柔嫩梭菌诱导Treg/tDC分化在小鼠哮喘气道炎症中的作用及机制研究

Asthma is an inflammatory disease caused by allergen-specific T helper cell 2 (Th2) type responses. During the past several decades, the incidence of asthma is increasing dramatically in the world. Notably, regulatory T cells (Tregs) can suppress Th2 responses by secreting IL-10 and TGFβ. Previous studies have shown that the number and function of Tregs is impaired or altered in allergic patients compared with that in healthy individuals. Therefore, development of therapeutic strategies to increase the numbers and function of Tregs may be highly promising for the intervention of allergic disease. Interestingly, recent studies have shown that administration of certain organisms can modulate immune responses in the airway. This association is consistent with hygiene hypthesis, which posits that exposure microbes prevents the development of allergic diseases. In the journal of Science, Atarashi and colleagues report that inoculation of indigenous Clostridium species (especially for Clostridium leptum and coccoides) in the early lives of mice can promote anti-inflammatory immune responses by expanding and activating Tregs, and up-regulating Foxp3 expression, a key transcription factor in programming the differentiation of Tregs. The C. leptum is the highest population in the intestinal tract of the total number of intestinal bacteria. Our previously studies found, oral feeding with C. leptum increased the percentage and total number of Tregs in the spleens and mediastinal lymph nodes at 14 days post inoculation, and attenuated allergen-induced airway hyper-responsiveness and inflammation by inhibiting Th2 cytokine production, but enhancing IL-10 and TGFβ production in the lungs. Indicating that oral treatment with C. leptum can attenuate allergic airway inflammation in adult mice. However, the mechanism of oral C. leptum drive systemic Treg responses and modulate allergic airway inflammation has not been explored. More recent abservations indicate that tolerogenic DCs are also crucial to ensure immunological peace, at least in part, through control of Tregs. Here, this study is aimed at investigating the impact of oral administration of C. leptum on systemic Treg/tDC responses and allergic airway inflammation in a mouse model of asthma, and establish a cell model of CD4+ T cells and DCs in the presence/absence of C. leptum, to explore the effect of C.leptum on Treg amplification, and its possible mechanism.
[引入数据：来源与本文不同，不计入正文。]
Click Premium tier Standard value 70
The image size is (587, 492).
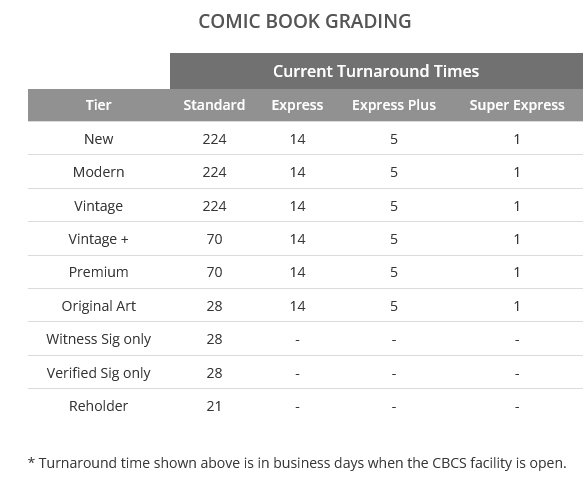point(215,272)
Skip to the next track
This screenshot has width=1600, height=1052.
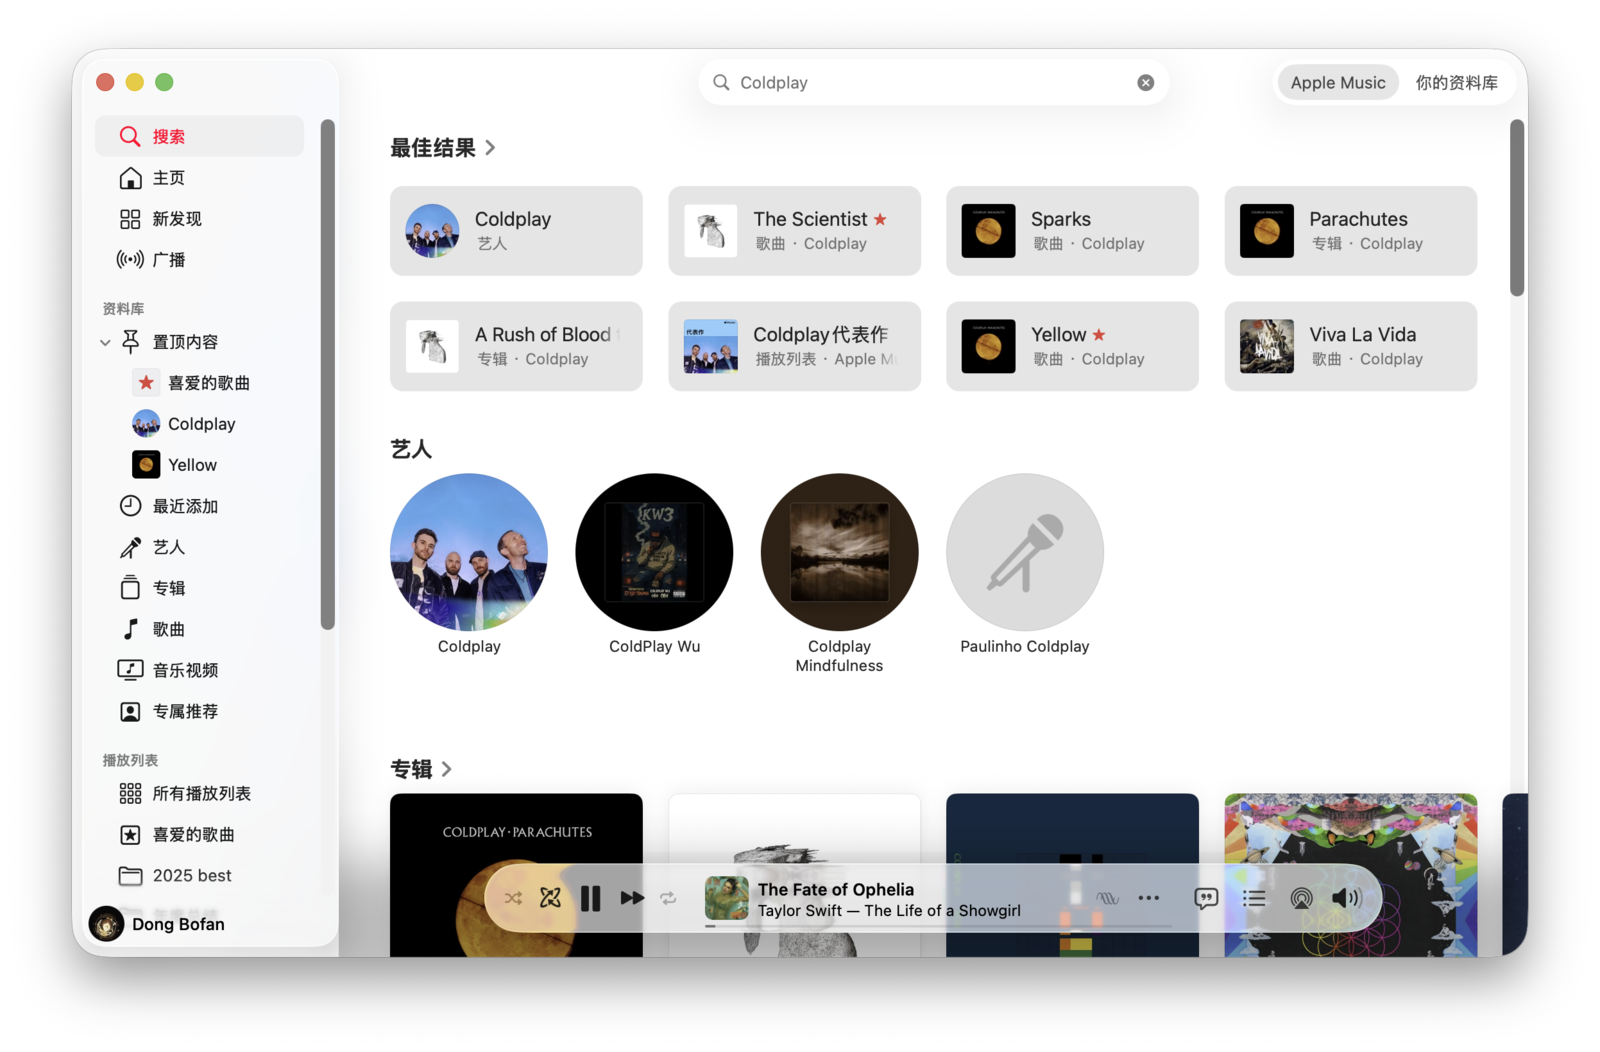pos(632,899)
免疫紊乱是导致哮喘发生的重要机制之一。随着"新卫生假说"的提出，机体缺乏微生物暴露，致调节性T细胞（Treg）低表达是免疫网络中导致哮喘气道炎症的始动因素，提示Treg是治疗哮喘的一个关键切入点。然而目前尚没有成熟建立的体内诱导Treg方法。2011年发表在Science的研究发现，增加小鼠肠道内柔嫩梭菌数量，可诱导Treg增殖；进一步研究表明耐受型DC（tDC）可能参与这一诱导机制。本课题组在预实验中也已证实口服柔嫩梭菌可诱导小鼠肺组织中Treg数量增多和功能因子Foxp3表达。因此本研究设想通过细胞培养和构建小鼠哮喘模型，采用流式、ELISA、实时定量PCR等技术深入分析柔嫩梭菌诱导Treg/tDC分化，进而减轻哮喘气道炎症和高反应性的作用及可能机制。为哮喘的防治提供新思路。同时有望以此为平台，进行口服柔嫩梭菌安全性、有效性及治疗哮喘预后评估的研究，探索以免疫学为基础的临床治疗途径。

哮喘是最常见的呼吸道慢性炎症性疾病之一，近20年来，哮喘的发病率在全世界均呈上升趋势，且这些病人大多为中青年和儿童，为社会和家庭均带来了沉重的精神压力和经济负担。尽管哮喘的发病机制仍不完全明了，但宿主免疫紊乱，导致调节性T细胞（regulatory T cells, Treg）数量减少及功能降低是其中的关键环节之一。而Atarashi 等于2011年在science上发表的研究显示，增加肠道内梭状芽孢杆菌数量（主要是柔嫩梭菌和球形梭菌）可诱导小鼠体内Treg反应。与此同时，耐受型树突状细胞（tolerogenic dendritic cell, tDC）在维持外周免疫自稳中的作用也日益受到重视。因此本研究首先在动物模型中确定CL对Treg/tDC分化的诱导作用，以及对哮喘小鼠气道炎症的抑制效应；然后进一步在细胞水平验证CL对Treg/tDC的诱导作用，并揭示CL、Treg和tDC的相互作用机制。.结果显示：OVA致敏小鼠体内存在Treg和tDC细胞数目减少及功能降低，从而促使辅助性T细胞Th1、Th2、Th17相关细胞因子的分泌增多，进而导致小鼠气道炎性细胞浸润减少、气道高反应性减轻；口服柔嫩梭菌可增加OVA致敏小鼠体内的Treg和tDC细胞数量，减少Th1、Th2、Th17相关细胞因子的分泌，减轻小鼠气道炎性细胞浸润和气道高反应性。在细胞水平，首先建立DC-CL共培养体系，结果发现CL可增加共培养上清中IL-12p40、IL-10和TGF-β的表达，但对IL-6的表达无影响；进一步建立DCCL-CD4+CD25-T共培养体系，DCCL可促进共培养体系中的CD4+CD25-T 细胞转化为CD4+ CD25+Foxp3+Tregs，并可促进共培养体系中的Foxp3 mRNA表达，并且，诱导产生的Treg的抑制功能显著强于原始Treg，而且Treg的抑制功能随Treg比例增高而增强；此外，DC细胞可显著增加共培养体系中效应性T细胞亚群Th1、Th2和Th17的百分比和相关细胞因子分泌，与DC+T cell组比较，DCCL+T cell组的T细胞亚群百分比和相关细胞因子分泌均明显减少，但仍然高于T cell对照组。.上述结果共同表明：柔嫩梭菌可通过诱导Treg/tDC这一途径减轻哮喘气道炎症，降低气道高反应性。